— Start —

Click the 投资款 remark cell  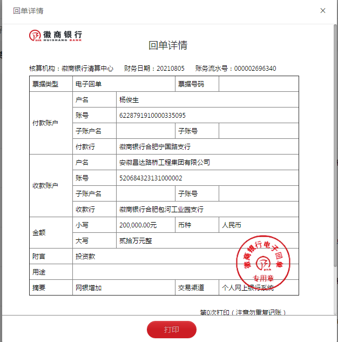[x=85, y=257]
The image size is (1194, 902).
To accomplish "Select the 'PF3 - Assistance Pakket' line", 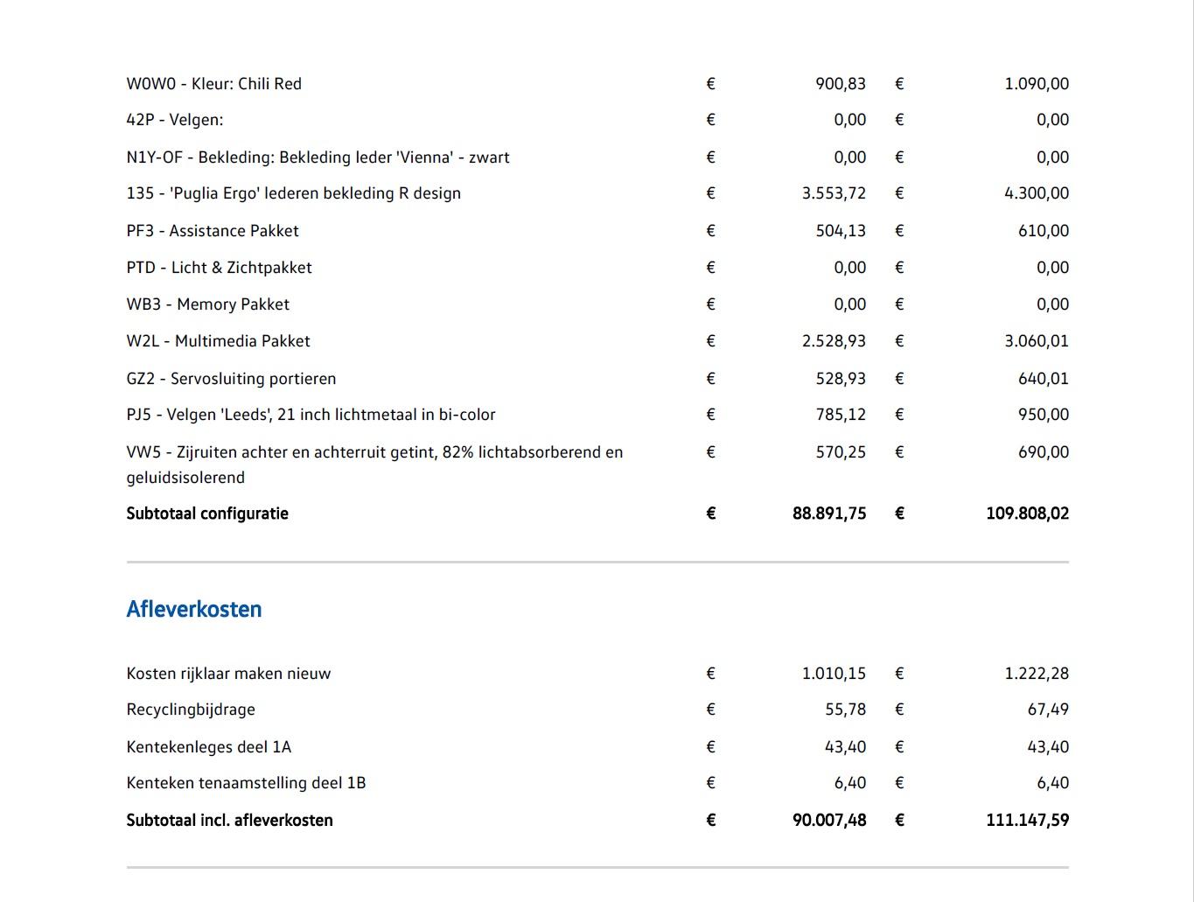I will click(x=213, y=231).
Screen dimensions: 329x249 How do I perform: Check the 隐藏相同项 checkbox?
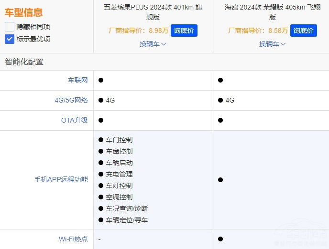click(x=10, y=27)
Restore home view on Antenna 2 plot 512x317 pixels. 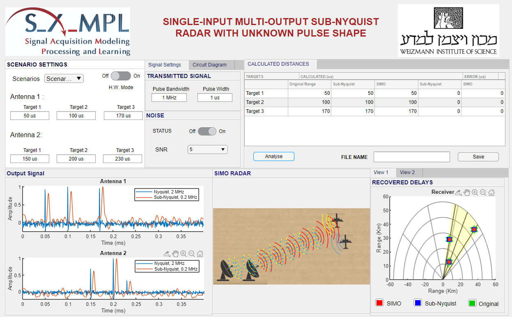[x=200, y=254]
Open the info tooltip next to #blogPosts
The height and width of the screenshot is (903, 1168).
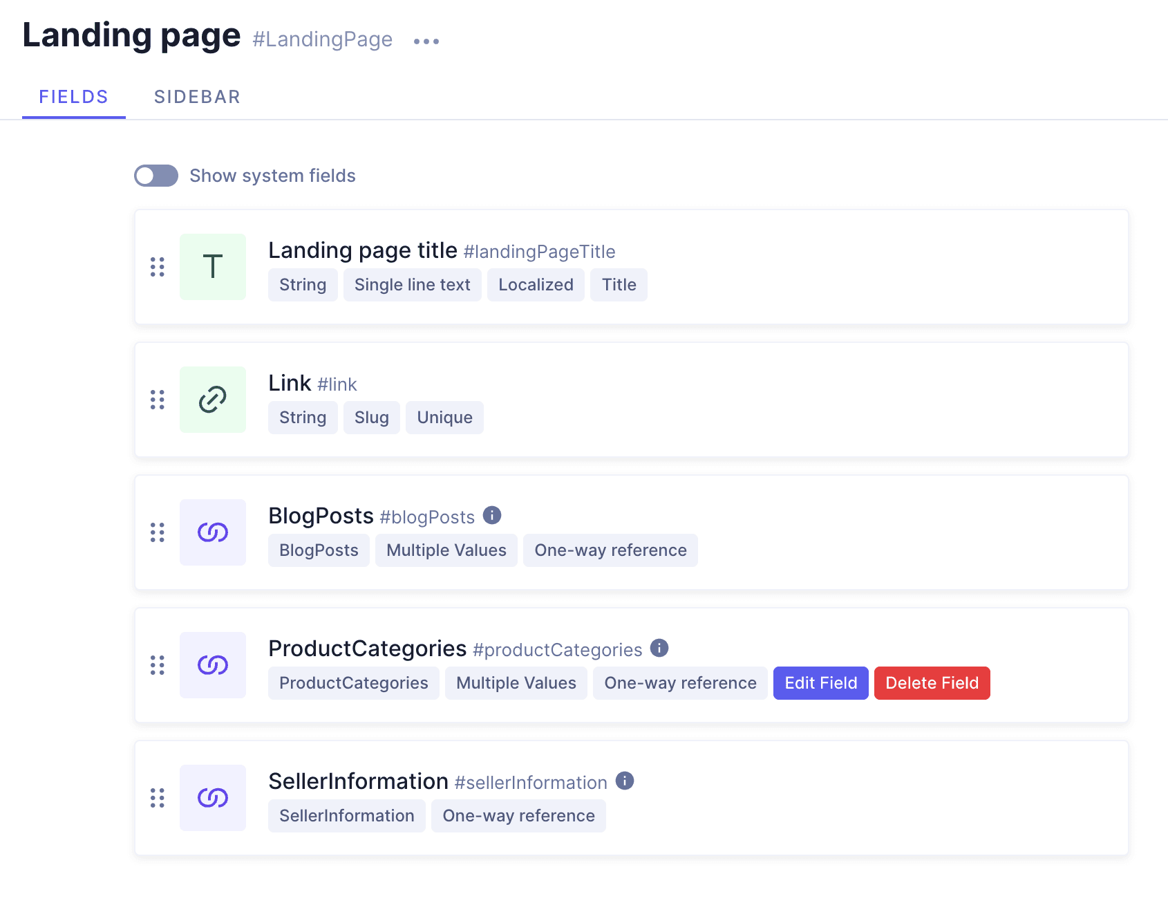tap(491, 514)
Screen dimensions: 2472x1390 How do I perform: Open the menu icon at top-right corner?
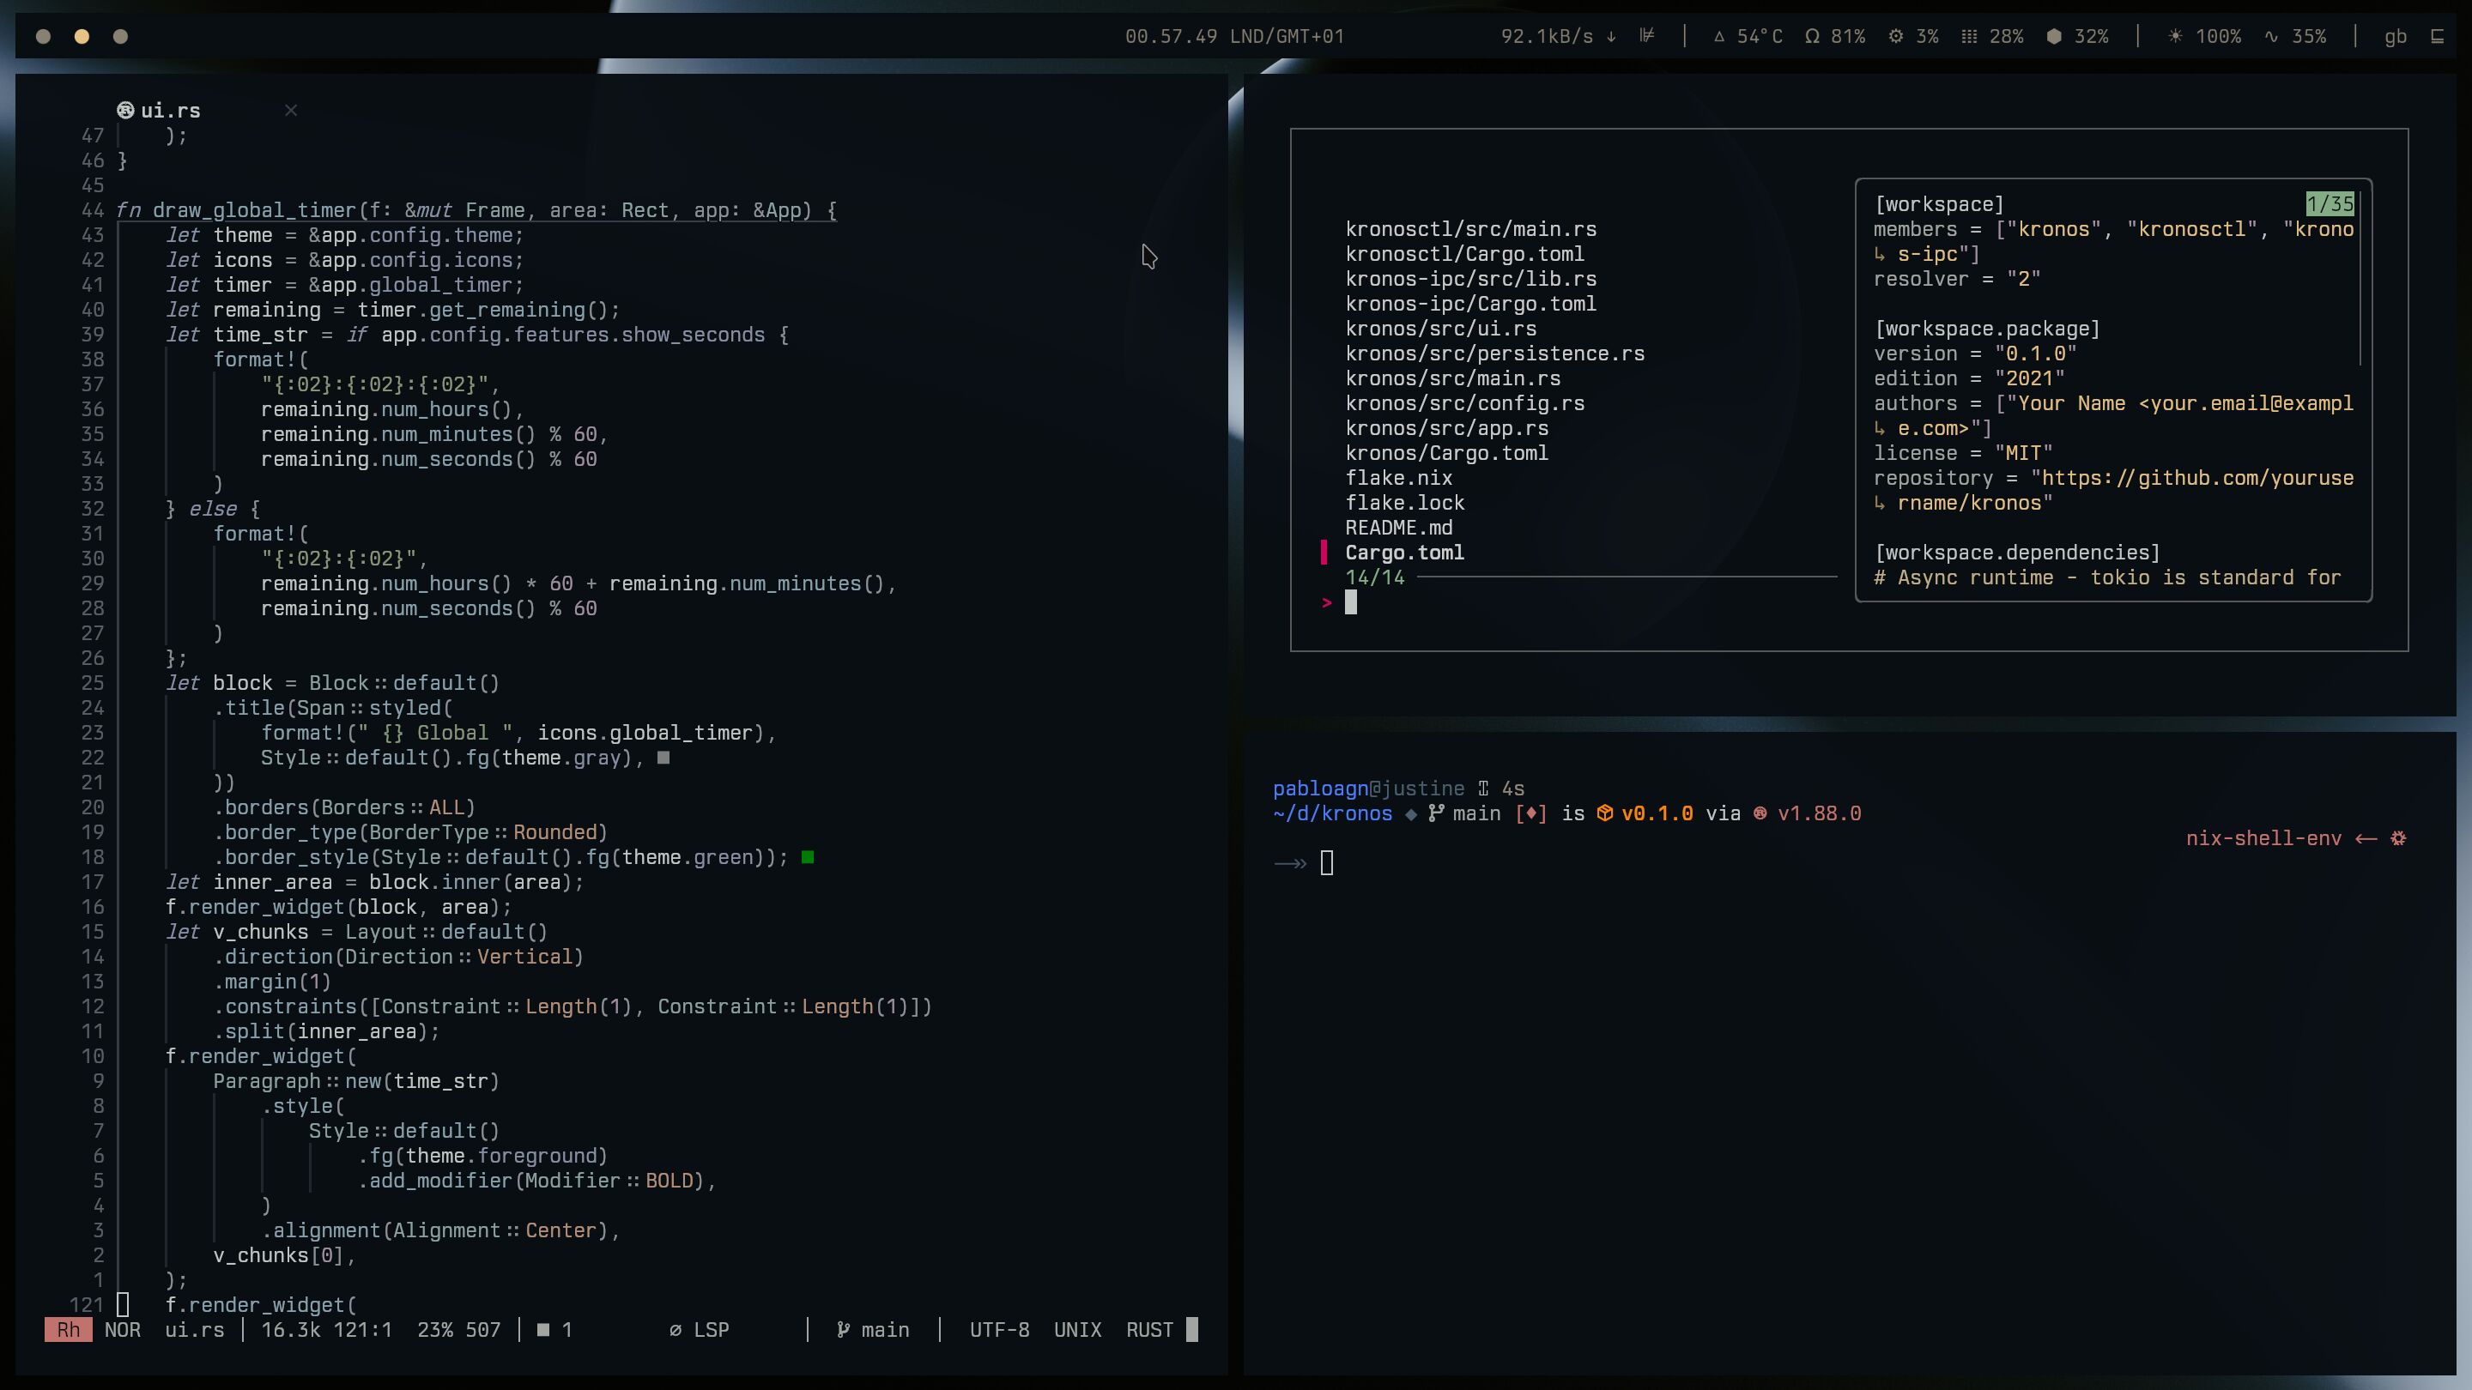click(x=2436, y=36)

— End —

What you have to do -
Repeat the entries from the line containing "Screen dimensions: 2472x1390" up to and including the final line of the entries, leaving out the pictures.

Finished answer -
Screen dimensions: 2472x1390 How do I perform: Open the menu icon at top-right corner?
click(x=2436, y=36)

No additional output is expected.